> **Using the information**
A. Please copy the passage from the review of How Fiction Works word for word, starting at "The cornerstone of" and ending at "the same time.".
B. Write the next part of the review of How Fiction Works, picking up after its final sentence.

We readers will find How Fiction Works a rich guide to the peculiarities (and conventions) of modern fiction. And it’s a helluva read. Honest. Wood has made litcrit compelling, giving us a page turner, a thriller-for-book-nerds filled with, if not exactly surprises, dozens of Aha! moments with flashing lights and clanging bells for the more excitable among us.
The cornerstone of Wood’s analysis is his discussion of what he calls the free indirect style, the third-person narrative style that enables the author to inhabit the voices of characters, shifting from an omniscient, external voice to the voice of the character, sometimes to the voice of the context in which the character lives. Wood notes other writer’s references to this style ("close third person;” “going into character;” “close writing") and provides plenty of examples from writers we know: Austen, Naipaul, Chekhov(of course), Updike. And others.
By using free indirect style, Woods observes, writers maintain their distance and inhabit their characters at the same time.
He looked at his wife. Yes, she was tirelessly unhappy, almost sick. What the hell should he say?
Only one part of this passage is strictly third person; the rest is the character speaking to us, or, rather, speaking to himself with the writer as intermediary. We can see an “objective” third-person view of the character, we can see what the character sees and we can hear the character address his problem. While not a exactly a new insight, Woods gives this style a thorough and useful treatment, at least one for us less academically endowed and encumbered.
Wood spends considerable energy and space discussing flat and round characters, frequently extolling the charms and virtues of the former. Traditionally, it seems, critics prefer round characters, at least for the big players in a work of fiction, over flat characters, who are OK and necessary to move the narrative or highlight the nature of the round characters. Round characters usually get considerable description, become rounder (I guess this is the term) as the story progresses, and sometimes change in significant ways, such change often being the core event of the novel.

> **The data**

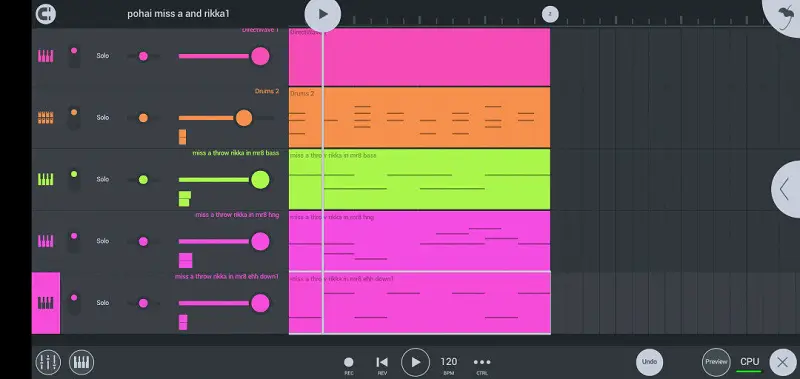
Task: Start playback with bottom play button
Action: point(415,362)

* * *

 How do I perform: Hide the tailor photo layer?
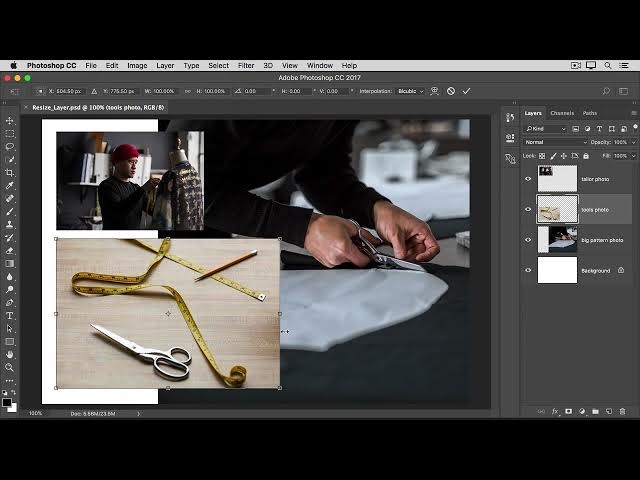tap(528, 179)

---

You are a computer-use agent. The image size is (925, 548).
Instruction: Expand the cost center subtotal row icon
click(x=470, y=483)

> **Set of answers**
A.
The cornerstone of Wood’s analysis is his discussion of what he calls the free indirect style, the third-person narrative style that enables the author to inhabit the voices of characters, shifting from an omniscient, external voice to the voice of the character, sometimes to the voice of the context in which the character lives. Wood notes other writer’s references to this style ("close third person;” “going into character;” “close writing") and provides plenty of examples from writers we know: Austen, Naipaul, Chekhov(of course), Updike. And others.
By using free indirect style, Woods observes, writers maintain their distance and inhabit their characters at the same time.

B.
Flat characters, on the other hand, get less authorial attention, rarely obtain more layers of human qualities as the novel progresses, and, since flat, have few human characteristics that could be transformed. On the other hand....
Flat characters are often reader favorites. Achilles. Polonius. Mr. Darcy (most Austen men, actually). Chauncey Gardiner. Flat characters often carry a key attribute or, even, a catchphrase, like Mrs. McCawber’s repeated avowal that she would never leave Mr. McCawber. An author’s repetition of this attribute or catchphrase turns flat characters into steady friends we often welcome as their rounder, more changeable, colleagues navigate a narrative’s twisty turns and slippery slopes.
Round characters are, of course, collections of many attributes and attitudes, skills and sensibilities. But these round characters are still not real since no novelist can represent all of what makes a person real.
The best round characters aren’t round at all and we all know it. They may be some sort of hard-to-measure geometrical shape, but they certainly aren’t, well, people.
Wood prefers the distinctions “transparent” and “opaque.” Some characters show more of themselves than others, and show more or less of themselves at different points in the story. Since fiction probably has something to do with truth or the nature of reality, these traits may be more helpful for writers and readers than the ubiquitous round/flat distinctions.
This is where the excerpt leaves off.